Segment Start: Data listing

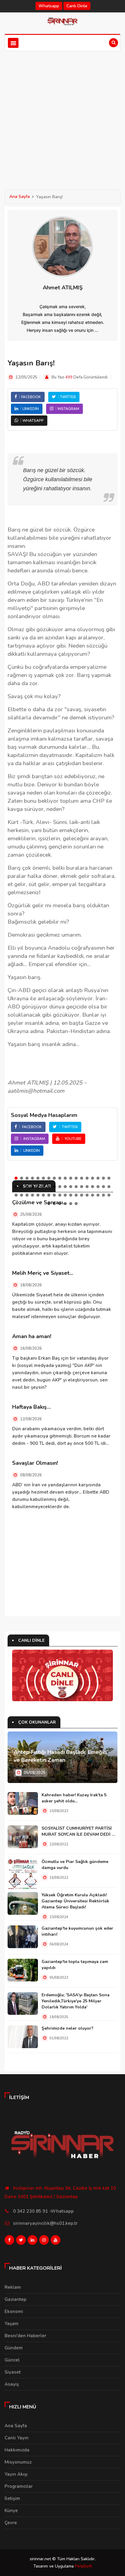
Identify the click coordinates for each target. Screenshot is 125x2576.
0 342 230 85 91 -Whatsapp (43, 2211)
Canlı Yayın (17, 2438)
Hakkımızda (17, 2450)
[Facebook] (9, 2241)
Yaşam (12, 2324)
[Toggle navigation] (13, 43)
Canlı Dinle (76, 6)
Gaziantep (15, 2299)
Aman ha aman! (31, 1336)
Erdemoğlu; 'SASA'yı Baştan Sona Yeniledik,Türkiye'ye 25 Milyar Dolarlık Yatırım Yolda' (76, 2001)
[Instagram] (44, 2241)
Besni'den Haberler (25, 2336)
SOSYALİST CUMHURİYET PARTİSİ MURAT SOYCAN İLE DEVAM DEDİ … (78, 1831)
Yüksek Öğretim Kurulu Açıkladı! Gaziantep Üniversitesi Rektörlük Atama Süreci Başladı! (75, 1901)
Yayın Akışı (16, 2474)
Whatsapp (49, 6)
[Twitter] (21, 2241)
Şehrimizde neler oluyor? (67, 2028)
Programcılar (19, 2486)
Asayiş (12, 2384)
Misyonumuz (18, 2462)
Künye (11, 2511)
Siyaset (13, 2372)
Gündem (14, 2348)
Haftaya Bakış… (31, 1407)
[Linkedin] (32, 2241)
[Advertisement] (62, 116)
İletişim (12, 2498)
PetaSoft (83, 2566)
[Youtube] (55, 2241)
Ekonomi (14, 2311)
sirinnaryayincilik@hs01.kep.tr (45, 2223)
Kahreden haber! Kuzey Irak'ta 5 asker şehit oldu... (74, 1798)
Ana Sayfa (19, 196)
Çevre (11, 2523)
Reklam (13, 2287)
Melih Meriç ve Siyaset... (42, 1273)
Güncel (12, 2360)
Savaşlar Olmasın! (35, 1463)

Segment End: Data listing
Segment Start: Data listing

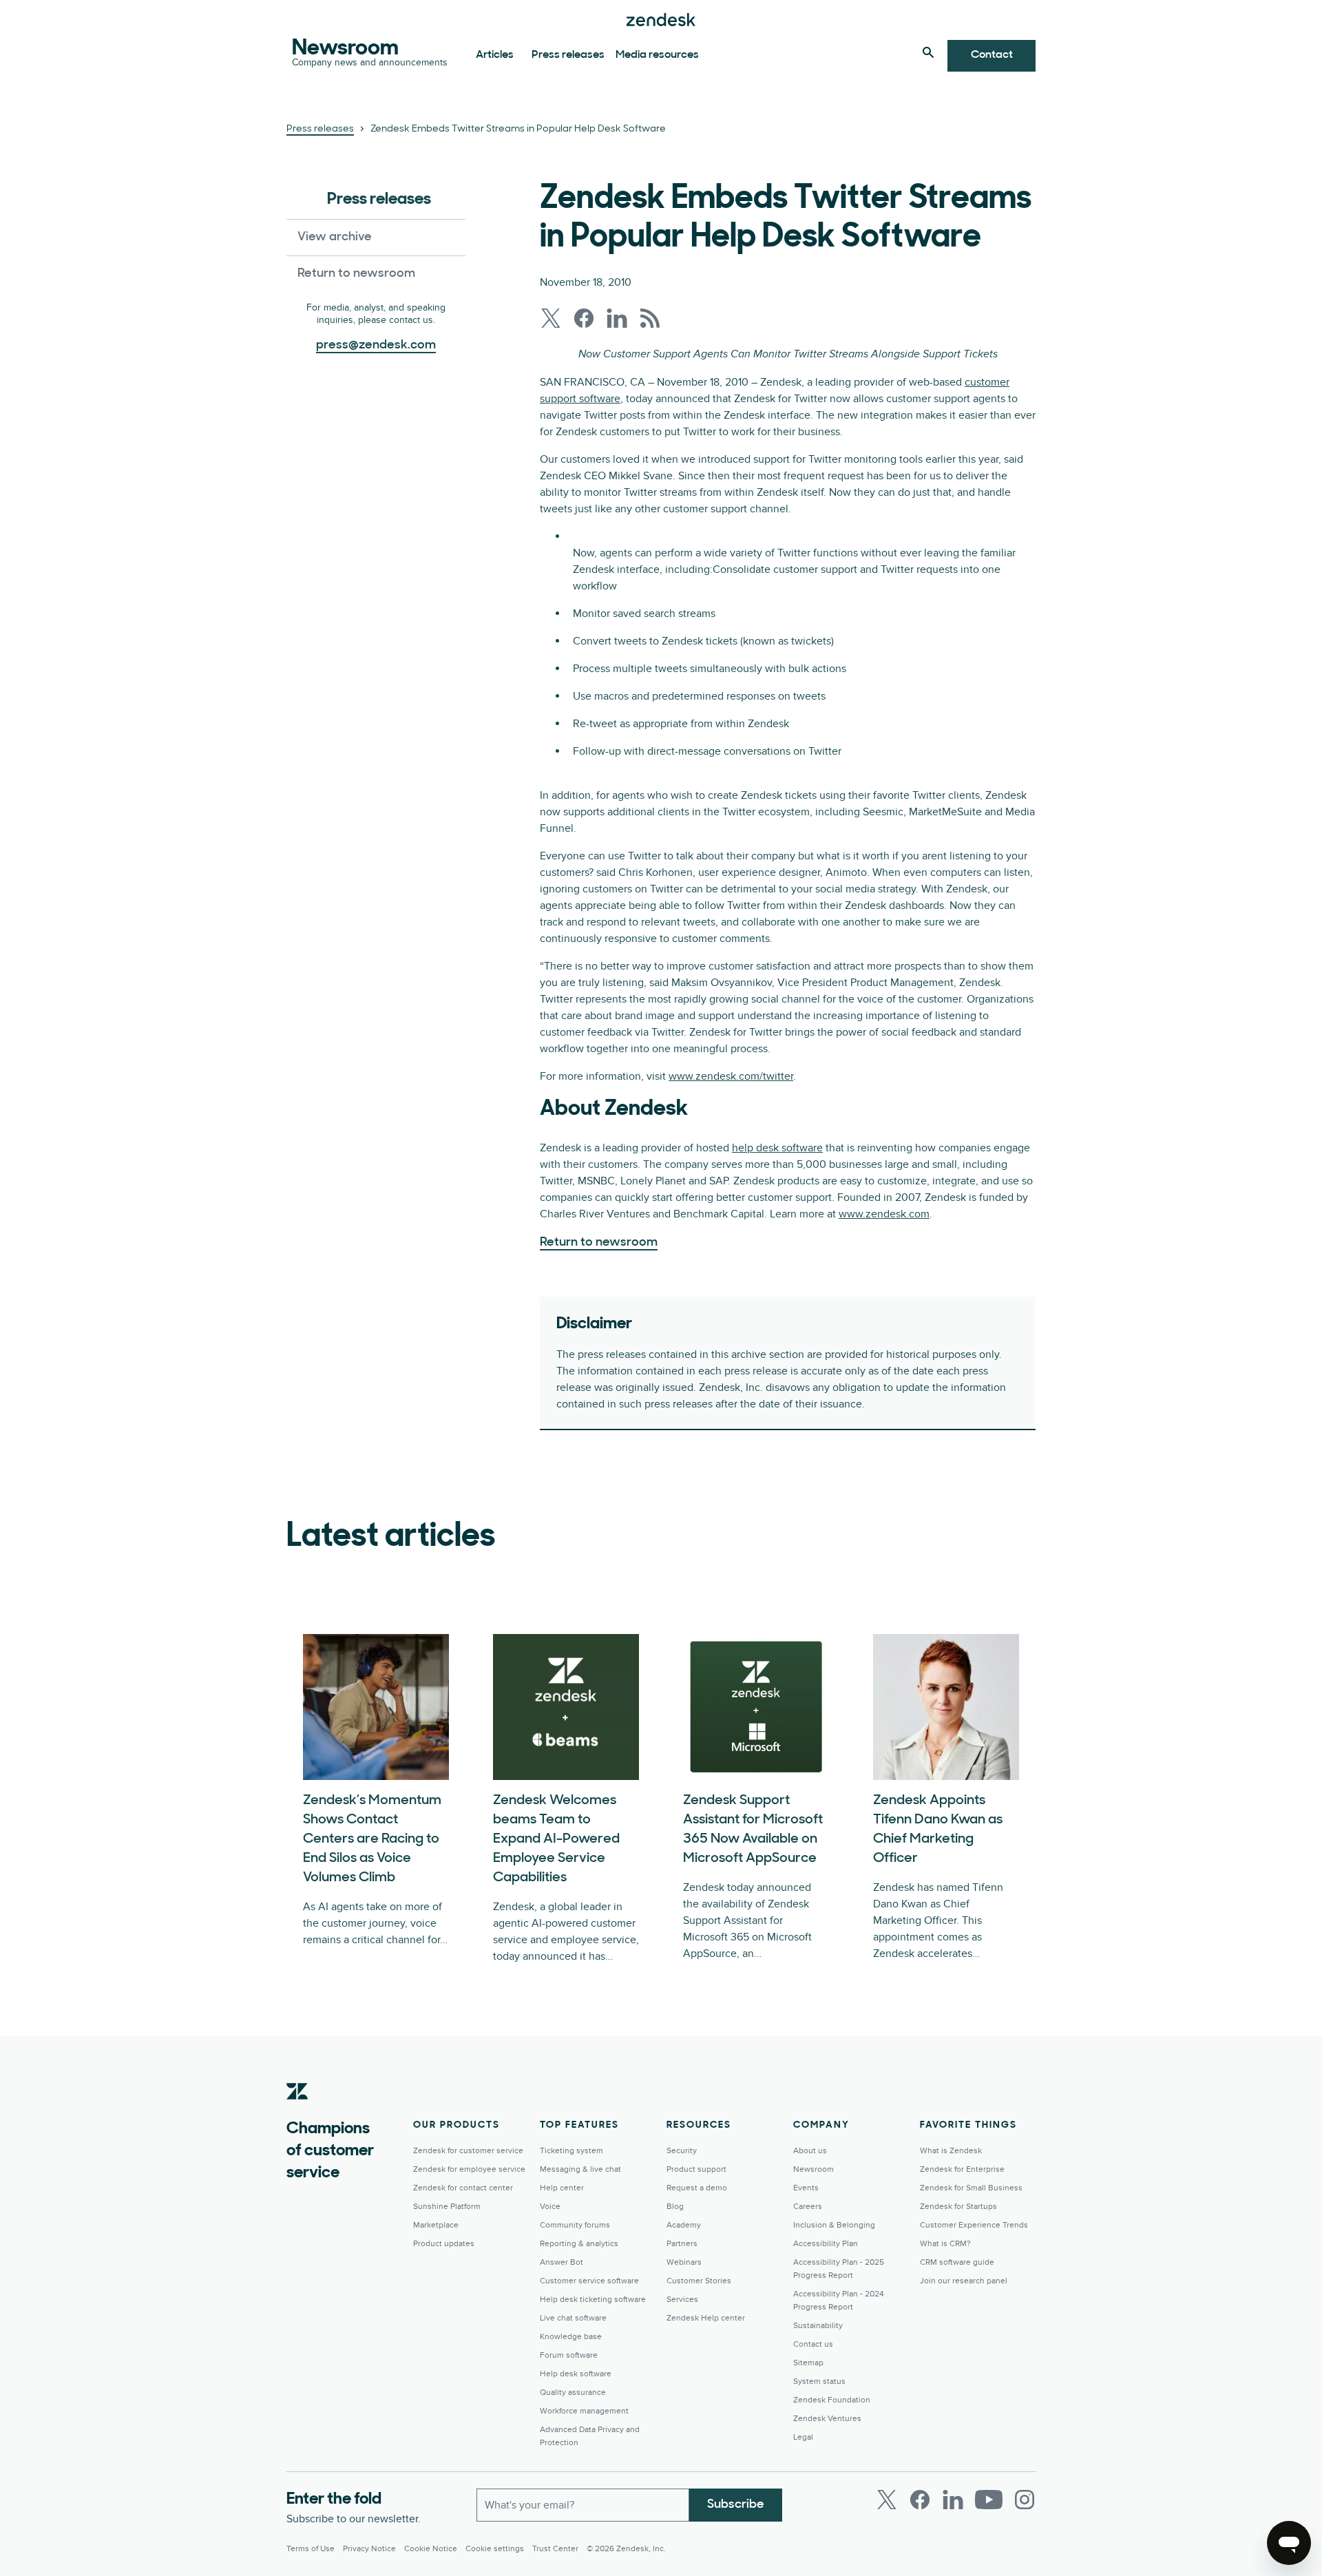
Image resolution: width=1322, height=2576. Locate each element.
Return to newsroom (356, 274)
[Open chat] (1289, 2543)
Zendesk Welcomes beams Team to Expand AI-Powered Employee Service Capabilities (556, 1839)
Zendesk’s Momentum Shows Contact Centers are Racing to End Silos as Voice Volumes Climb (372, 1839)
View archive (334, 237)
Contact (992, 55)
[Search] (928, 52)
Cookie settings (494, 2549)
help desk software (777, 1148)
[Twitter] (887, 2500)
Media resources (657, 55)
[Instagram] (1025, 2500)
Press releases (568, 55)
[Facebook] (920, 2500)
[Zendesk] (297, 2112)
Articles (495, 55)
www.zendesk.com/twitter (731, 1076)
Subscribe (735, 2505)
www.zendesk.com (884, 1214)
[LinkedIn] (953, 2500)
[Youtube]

Segment End: Data listing
Segment Start: Data listing

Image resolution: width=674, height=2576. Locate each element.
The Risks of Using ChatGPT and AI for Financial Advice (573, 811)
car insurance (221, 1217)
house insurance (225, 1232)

Segment End: Data listing

Within the entries above, find the string "height" and return each line that holds it.

▶ [Exercise solution]:
Image resolution: width=1322, height=2576. Locate each element.
Image resolution: width=674, height=2576. Locate each element.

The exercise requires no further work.